* [WHAT IS NEEDED]:
Reproduce everything from the first line of the data down to and including the line that contains "pos(41,138)", with every line unchanged.

Text and element pointing records:
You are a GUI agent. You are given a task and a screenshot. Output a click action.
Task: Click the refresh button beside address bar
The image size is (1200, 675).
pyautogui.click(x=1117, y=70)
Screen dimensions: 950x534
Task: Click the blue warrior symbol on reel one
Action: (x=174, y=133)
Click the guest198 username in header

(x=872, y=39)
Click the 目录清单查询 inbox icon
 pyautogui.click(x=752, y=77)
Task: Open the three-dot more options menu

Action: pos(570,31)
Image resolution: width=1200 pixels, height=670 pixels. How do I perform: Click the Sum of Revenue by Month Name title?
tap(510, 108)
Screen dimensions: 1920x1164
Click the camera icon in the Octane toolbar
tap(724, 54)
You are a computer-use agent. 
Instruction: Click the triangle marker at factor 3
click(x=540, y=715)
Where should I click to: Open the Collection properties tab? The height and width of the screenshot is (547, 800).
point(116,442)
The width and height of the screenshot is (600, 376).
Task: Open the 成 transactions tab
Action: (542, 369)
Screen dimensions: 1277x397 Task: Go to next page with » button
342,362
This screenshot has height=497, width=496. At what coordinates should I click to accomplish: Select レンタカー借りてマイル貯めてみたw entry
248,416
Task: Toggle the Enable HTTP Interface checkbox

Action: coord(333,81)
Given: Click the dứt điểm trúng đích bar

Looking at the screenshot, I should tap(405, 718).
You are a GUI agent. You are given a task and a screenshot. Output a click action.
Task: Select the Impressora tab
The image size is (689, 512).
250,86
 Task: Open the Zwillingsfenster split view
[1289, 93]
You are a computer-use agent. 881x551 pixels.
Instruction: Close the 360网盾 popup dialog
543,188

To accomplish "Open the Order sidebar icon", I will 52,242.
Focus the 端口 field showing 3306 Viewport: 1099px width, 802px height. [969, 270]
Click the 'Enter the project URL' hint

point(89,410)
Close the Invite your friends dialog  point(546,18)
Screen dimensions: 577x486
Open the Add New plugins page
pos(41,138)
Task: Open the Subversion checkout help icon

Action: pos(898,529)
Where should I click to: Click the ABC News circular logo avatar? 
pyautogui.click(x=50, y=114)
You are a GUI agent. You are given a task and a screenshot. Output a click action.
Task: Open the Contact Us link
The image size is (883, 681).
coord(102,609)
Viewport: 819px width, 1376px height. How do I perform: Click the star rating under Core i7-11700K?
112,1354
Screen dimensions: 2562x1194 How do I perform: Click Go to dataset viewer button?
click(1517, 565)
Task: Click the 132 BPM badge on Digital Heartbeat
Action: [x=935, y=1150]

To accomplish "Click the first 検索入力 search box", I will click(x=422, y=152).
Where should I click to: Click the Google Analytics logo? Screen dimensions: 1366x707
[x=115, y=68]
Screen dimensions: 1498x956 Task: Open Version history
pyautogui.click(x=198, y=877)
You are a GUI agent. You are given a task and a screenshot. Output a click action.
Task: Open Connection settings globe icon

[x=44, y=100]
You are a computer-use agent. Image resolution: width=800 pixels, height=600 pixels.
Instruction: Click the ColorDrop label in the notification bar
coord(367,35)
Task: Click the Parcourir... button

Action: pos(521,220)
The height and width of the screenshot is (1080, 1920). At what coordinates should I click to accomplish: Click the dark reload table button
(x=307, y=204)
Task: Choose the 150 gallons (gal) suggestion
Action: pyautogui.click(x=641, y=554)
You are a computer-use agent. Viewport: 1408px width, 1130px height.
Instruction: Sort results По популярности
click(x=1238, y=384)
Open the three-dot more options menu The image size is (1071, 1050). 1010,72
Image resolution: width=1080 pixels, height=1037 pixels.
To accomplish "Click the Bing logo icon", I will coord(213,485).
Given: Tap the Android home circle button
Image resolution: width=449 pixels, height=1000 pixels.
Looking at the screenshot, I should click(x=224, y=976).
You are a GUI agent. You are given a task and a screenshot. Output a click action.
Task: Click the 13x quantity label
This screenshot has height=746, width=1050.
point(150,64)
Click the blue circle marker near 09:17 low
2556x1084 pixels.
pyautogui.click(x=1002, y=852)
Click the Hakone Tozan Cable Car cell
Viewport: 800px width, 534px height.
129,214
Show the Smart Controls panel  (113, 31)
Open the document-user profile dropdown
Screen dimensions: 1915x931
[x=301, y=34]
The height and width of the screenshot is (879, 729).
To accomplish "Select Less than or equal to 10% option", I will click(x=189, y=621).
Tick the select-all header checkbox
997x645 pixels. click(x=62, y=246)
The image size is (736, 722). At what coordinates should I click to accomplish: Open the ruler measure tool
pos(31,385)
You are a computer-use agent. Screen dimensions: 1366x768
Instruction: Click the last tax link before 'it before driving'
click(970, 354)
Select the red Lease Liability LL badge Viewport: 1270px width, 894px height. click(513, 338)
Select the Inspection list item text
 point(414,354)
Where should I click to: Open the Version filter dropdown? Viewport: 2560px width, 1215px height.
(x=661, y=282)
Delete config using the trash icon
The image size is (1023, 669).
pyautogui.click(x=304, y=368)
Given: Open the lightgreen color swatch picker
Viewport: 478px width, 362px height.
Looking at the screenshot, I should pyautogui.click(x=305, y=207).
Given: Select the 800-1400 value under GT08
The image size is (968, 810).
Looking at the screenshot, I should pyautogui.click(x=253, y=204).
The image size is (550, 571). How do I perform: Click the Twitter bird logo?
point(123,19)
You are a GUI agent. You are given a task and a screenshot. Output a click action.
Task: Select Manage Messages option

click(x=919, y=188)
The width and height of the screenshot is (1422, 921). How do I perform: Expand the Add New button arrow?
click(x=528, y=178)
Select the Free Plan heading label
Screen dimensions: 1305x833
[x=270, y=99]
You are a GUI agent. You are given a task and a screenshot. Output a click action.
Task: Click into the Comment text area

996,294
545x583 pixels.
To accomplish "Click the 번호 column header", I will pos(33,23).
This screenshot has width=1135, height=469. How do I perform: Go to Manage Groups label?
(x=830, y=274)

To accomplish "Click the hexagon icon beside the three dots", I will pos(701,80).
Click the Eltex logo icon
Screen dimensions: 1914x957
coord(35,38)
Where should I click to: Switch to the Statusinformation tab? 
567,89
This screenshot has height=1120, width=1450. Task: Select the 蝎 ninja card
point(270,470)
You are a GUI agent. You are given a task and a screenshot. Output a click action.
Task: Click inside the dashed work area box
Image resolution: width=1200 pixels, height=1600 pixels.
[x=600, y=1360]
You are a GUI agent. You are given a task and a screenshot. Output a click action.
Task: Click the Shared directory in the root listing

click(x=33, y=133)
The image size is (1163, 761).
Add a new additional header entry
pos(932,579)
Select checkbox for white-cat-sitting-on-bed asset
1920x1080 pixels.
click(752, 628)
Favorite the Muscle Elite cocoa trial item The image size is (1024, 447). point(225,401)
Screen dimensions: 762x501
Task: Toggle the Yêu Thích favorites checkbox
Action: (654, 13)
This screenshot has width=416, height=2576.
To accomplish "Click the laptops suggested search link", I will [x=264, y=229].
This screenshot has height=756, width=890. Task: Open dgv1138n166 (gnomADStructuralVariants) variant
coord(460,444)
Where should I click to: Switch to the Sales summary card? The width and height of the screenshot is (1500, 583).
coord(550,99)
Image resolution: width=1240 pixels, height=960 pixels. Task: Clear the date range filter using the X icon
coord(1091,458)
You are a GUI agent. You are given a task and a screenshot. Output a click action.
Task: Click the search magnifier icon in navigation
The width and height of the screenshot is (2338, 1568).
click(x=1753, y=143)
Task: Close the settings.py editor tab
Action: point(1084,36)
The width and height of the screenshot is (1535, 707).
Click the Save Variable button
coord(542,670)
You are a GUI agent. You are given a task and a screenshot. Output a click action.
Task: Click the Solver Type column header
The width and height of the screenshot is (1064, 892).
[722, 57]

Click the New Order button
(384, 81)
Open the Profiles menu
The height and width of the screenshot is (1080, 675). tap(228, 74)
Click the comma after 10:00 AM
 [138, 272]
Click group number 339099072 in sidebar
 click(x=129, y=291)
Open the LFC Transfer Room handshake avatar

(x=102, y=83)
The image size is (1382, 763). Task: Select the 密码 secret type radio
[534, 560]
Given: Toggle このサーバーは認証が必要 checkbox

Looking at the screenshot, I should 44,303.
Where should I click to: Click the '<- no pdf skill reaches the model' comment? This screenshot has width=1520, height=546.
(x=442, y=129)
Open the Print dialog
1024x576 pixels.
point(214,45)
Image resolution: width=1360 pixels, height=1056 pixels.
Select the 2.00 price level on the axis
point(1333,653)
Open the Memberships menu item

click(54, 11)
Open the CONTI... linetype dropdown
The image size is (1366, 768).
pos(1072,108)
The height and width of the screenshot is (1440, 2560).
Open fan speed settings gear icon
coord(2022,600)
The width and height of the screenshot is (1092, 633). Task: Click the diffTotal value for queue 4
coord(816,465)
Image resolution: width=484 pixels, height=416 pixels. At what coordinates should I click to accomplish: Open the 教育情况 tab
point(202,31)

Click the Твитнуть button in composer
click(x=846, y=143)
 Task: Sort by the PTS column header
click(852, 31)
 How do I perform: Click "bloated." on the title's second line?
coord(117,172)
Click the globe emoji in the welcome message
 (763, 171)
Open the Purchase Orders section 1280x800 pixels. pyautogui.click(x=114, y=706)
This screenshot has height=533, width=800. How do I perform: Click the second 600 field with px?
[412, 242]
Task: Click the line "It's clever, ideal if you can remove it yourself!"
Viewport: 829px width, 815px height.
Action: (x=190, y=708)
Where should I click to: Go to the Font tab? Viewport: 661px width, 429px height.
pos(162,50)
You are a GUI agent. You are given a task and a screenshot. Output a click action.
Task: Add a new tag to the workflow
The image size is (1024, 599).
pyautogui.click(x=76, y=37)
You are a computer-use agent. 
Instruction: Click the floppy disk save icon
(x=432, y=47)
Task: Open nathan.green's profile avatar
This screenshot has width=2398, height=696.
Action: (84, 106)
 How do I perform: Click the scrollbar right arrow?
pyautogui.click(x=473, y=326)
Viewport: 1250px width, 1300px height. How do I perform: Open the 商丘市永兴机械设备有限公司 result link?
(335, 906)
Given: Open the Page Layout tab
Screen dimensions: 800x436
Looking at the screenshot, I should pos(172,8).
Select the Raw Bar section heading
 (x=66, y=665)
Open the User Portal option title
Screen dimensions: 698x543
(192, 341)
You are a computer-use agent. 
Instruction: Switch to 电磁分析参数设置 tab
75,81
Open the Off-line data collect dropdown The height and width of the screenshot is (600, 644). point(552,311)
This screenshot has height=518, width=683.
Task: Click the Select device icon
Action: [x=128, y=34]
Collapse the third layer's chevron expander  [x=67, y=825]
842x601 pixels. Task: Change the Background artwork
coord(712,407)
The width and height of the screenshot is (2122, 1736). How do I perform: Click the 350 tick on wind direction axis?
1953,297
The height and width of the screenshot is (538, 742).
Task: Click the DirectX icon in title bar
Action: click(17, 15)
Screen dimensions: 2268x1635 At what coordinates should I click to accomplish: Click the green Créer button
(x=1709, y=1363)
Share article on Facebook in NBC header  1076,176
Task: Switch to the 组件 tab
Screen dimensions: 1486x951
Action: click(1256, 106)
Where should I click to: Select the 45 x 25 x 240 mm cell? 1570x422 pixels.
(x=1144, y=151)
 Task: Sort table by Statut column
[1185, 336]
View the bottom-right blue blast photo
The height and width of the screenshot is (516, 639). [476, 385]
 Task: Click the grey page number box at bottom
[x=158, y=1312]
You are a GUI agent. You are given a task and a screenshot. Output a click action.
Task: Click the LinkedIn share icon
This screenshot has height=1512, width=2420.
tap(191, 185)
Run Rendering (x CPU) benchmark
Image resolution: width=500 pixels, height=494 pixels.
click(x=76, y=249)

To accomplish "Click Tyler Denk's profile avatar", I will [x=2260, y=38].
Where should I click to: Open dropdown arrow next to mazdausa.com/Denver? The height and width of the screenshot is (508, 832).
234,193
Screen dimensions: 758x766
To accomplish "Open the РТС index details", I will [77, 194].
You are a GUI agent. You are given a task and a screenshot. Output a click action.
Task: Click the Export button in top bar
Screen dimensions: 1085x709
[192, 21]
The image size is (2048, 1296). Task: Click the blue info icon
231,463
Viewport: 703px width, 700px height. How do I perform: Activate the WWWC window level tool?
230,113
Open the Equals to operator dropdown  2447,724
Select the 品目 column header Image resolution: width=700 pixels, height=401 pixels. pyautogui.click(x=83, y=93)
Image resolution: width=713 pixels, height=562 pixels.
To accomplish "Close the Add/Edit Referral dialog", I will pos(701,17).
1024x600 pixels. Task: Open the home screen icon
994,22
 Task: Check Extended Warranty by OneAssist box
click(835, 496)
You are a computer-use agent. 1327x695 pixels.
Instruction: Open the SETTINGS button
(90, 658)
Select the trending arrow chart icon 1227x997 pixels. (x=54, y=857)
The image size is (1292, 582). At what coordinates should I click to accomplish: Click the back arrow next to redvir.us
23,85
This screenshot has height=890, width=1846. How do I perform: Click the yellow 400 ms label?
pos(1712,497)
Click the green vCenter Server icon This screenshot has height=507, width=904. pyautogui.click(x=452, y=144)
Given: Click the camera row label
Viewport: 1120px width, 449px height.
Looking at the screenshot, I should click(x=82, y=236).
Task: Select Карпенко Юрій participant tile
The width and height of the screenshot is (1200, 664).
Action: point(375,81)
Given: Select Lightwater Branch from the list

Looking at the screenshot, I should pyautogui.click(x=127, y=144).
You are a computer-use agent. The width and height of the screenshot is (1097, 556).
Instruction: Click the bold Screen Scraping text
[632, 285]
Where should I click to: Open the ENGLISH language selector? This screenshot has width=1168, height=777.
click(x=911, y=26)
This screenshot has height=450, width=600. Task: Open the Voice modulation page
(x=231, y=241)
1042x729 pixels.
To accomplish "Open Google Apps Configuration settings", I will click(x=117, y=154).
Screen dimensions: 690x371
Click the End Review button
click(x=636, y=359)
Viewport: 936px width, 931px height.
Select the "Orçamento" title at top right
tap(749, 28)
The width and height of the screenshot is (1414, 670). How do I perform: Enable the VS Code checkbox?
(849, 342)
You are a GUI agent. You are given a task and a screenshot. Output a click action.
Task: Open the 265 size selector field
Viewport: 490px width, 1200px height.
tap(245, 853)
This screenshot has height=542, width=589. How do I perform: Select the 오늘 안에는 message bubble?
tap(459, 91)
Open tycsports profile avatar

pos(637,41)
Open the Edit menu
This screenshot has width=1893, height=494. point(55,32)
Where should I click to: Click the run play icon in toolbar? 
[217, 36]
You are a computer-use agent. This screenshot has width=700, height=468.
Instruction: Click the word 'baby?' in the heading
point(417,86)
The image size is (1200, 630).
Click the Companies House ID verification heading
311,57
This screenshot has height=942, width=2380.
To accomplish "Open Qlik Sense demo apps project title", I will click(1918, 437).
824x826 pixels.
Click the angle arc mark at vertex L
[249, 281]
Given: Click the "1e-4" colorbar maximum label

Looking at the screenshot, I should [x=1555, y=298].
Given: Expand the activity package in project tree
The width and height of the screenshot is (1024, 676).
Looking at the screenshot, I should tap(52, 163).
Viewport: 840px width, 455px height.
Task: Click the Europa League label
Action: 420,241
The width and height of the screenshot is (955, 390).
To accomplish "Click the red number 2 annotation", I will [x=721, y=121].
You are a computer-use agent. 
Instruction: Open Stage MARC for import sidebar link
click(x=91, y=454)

* [SOLUTION FOR THIS TASK]:
You are a GUI agent. You are given a task and a screenshot. Output a click action.
Task: Click the refresh button beside address bar
The image size is (1200, 675).
pyautogui.click(x=1117, y=70)
Screen dimensions: 950x534
Task: Click the blue warrior symbol on reel one
Action: (x=174, y=133)
Click the guest198 username in header

(x=872, y=39)
Click the 目录清单查询 inbox icon
 pyautogui.click(x=752, y=77)
Task: Open the three-dot more options menu

Action: pos(570,31)
Image resolution: width=1200 pixels, height=670 pixels. How do I perform: Click the Sum of Revenue by Month Name title?
tap(510, 108)
Screen dimensions: 1920x1164
Click the camera icon in the Octane toolbar
tap(724, 54)
You are a computer-use agent. 
Instruction: Click the triangle marker at factor 3
click(x=540, y=715)
Where should I click to: Open the Collection properties tab? The height and width of the screenshot is (547, 800).
point(116,442)
The width and height of the screenshot is (600, 376).
Task: Open the 成 transactions tab
Action: (542, 369)
Screen dimensions: 1277x397 Task: Go to next page with » button
342,362
This screenshot has height=497, width=496. At what coordinates should I click to accomplish: Select レンタカー借りてマイル貯めてみたw entry
248,416
Task: Toggle the Enable HTTP Interface checkbox

Action: coord(333,81)
Given: Click the dứt điểm trúng đích bar

Looking at the screenshot, I should tap(405, 718).
You are a GUI agent. You are given a task and a screenshot. Output a click action.
Task: Select the Impressora tab
The image size is (689, 512).
250,86
 Task: Open the Zwillingsfenster split view
[1289, 93]
You are a computer-use agent. 881x551 pixels.
Instruction: Close the 360网盾 popup dialog
543,188

To accomplish "Open the Order sidebar icon", I will 52,242.
Focus the 端口 field showing 3306 Viewport: 1099px width, 802px height. [969, 270]
Click the 'Enter the project URL' hint

point(89,410)
Close the Invite your friends dialog  point(546,18)
Screen dimensions: 577x486
Open the Add New plugins page
pos(41,138)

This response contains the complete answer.